Options for providing single-photon sources for quantum circuits include III-V quantum dots, colour centres in diamond and SiC, and defects in two-dimensional materials. Of these, there’s much merit in InAs/InP quantum dots, according to team spokesman Ryota Katsumi, who is affiliated to Toyohashi University of Technology and The University of Tokyo.
(a) InP nanobeam cavities are positioned below the silicon waveguide by transfer printing. (b) Evanescent interaction ensures coupling between the waveguide and the cavity. Calculations indicate a quantum-dot-to-waveguide coupling efficiency of 99.4 percent for a value of d of 450 nm.
Katsumi told Compound Semiconductor that quantum dots are ideal for meeting the requirements for single-photon sources, which include bright single-photon emission, high purity, deterministic operation and high indistinguishability. “It is difficult for other single-photon sources to perform all of these requirements at once.”
The team’s latest triumph builds on previous successes, including using transfer printing to realise the hybrid integration of InAs/GaAs quantum-dot single-photon sources on a CMOS-processed chip.
For that work, the sources produced emission outside conventional communication bands.

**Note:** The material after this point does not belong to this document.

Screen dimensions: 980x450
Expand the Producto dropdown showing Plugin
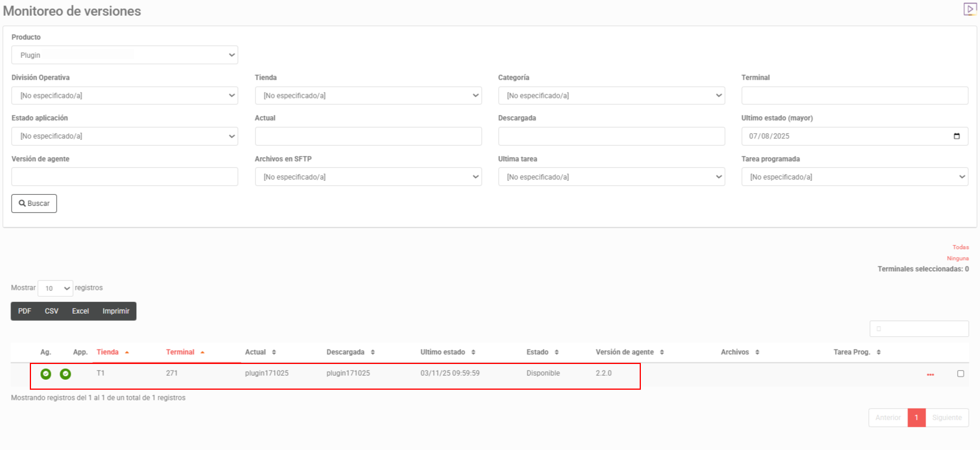[125, 55]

By now moving to the O and L bands via the switch from dots on GaAs to those on InP, the researchers are benefitting from low loss and low dispersion propagation through optical fibre – this is advantageous for long distance and secure quantum networks.
The latest work began with the growth of InAs quantum dots on an InP substrate via MBE. Using the addition of a hard mask, electron-beam lithography and dry and wet etch etching, photonic-crystal nanobeam cavities were formed from the epiwafers. Transfer printing re-located this structure to a silicon waveguide cladded with glass (see Figure).
Micro-photoluminescence measurements at 13 K, using optical excitation from a 785 nm laser, produced a strong quantum-dot emission peak at 1436.9 nm and a fundamental cavity mode at 1436.2 nm. The single-photon coupling efficiency from the dots to the waveguide is 82 percent.
In the nanobeam cavities produced by the team around 10 quantum dots couple to the cavity. Some of these dots are outside the cavity’s resonance, leading to background emission and a degradation of a key figure of merit known as g(2), which is a measure of the degree of second-order coherence.
“For purer single-photon emission, it is necessary to employ a single quantum dot,” remarked Katsumi, who added that an attractive way to realise this is to produce epiwafers with a much lower quantum-dot density.
As well as improved purity of emission, integrated quantum photonic circuits need single-photon sources that are electrically driven, rather than optically pumped. According to Katsumi, the team’s technology offers a way to do this. “Transfer printing could even be used for the implementation of the electrodes for electrical pumping on silicon.”
To realise practical quantum photonic information processing, there needs to be efficient, plug-and-play coupling between single photons and fibre – this will ensure long-distance quantum networks.
Katsumi and co-workers are targeting this, with efforts directed at making modularize solid-state single-photon sources by transfer printing. “This will enable the efficient and stable supply of single photons for future quantum applications.”